Warp had an account requirement in the beginning which spoke volumes about the misalignment of values. Now the terminal is not called a terminal, it is "the agentic development environment" (whatever that means) which also lowkey implies that it might have some kind of online features. But at the same time I understand that it is now an absolute requirement to mention AI on any web page for any product.
Does it call home?
> Does it call home?
Absolutely, in heaps. The very moment you start Warp, it sends 5 HTTP requests, (1 version check, 1 LLM model list, 3 telemetry events). The former two go to app.warp.dev, the latter 3 go to warpianwzlfqdq.dataplane.rudderstack.com and include a persistent UUID, your operating system and version, Warp version, and the tracked event name and its properties.
All of this happens before you even see the window. After you're done clicking 'No' to all the SaaS nags, you can turn off telemetry in the settings, but for some reason it gets turned back on when you restart the terminal.
While the terminal is running, it calls home whenever you trip one of the events listed in this 7000-line long file: https://github.com/warpdotdev/warp/blob/d0f045c01bacbd845a63.... Besides all the hosts listed earlier, it also makes requests to o540343.ingest.sentry.io.
All in all, a privacy nightmare.
This is incredible, really. I am impressed. Thank you for the explanation.
See @alokedesai himself confirming this in an answer below.
For transparency, the issue with telemetry turning back on after an app restart was a very bad bug introduced yesterday that only affected new users; this is P0 for us to fix and we’ll have a new release out in the next few hours with a fix. The PR is here https://github.com/warpdotdev/warp/pull/9438/ if you want to follow along.

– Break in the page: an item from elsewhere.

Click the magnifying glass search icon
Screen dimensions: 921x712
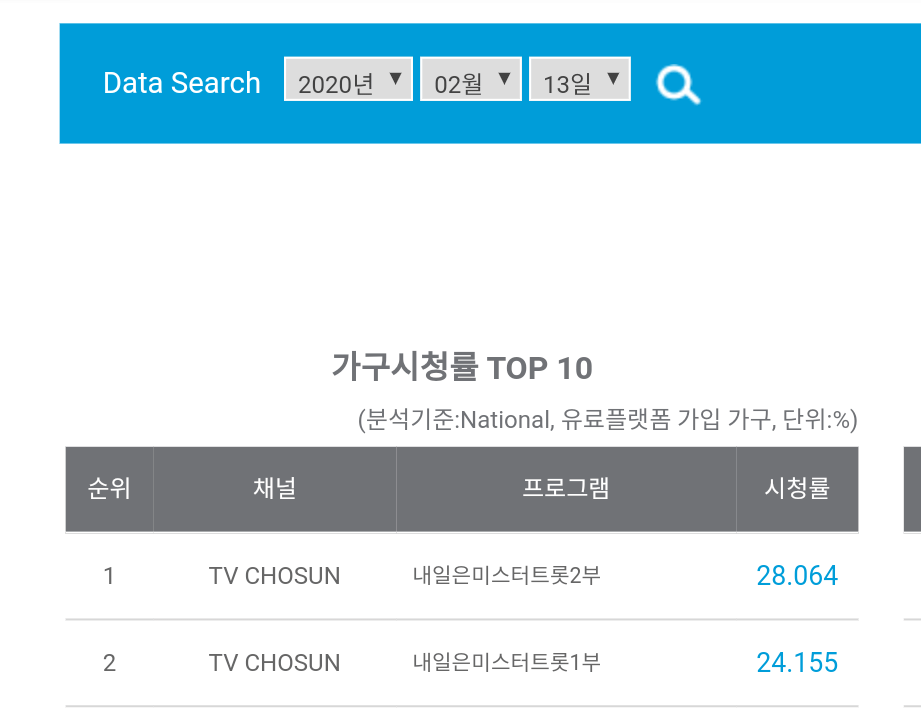(678, 84)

To add more color to some of your points in the post above:
* We give users the option to disable telemetry before sending any back to our servers.
* We use Sentry for crash reporting, this can be disabled.
* Yes, we record telemetry with the option to disable. The events are in our source code (as you point out) and also on our website.
* We have a network log in app that you can open and view _any_ request we make, including requests to send telemetry.
* If you compile the OSS build it has no telemetry or crash reporting.
Our motivation with open sourcing is to build more trust with our community, not less. Happy to discuss more and, of course, the codebase is available to audit.
> build more trust
At this point I'm not sure we share the same understanding of what constitutes trust.
To me any connection initiated by a terminal app itself is terminal (pun intended) for its reputation, leave alone hideous things like online login or telemetry.
But that's just me: I'm old fashioned. And I'm sure plenty of people will continue to enjoy Warp.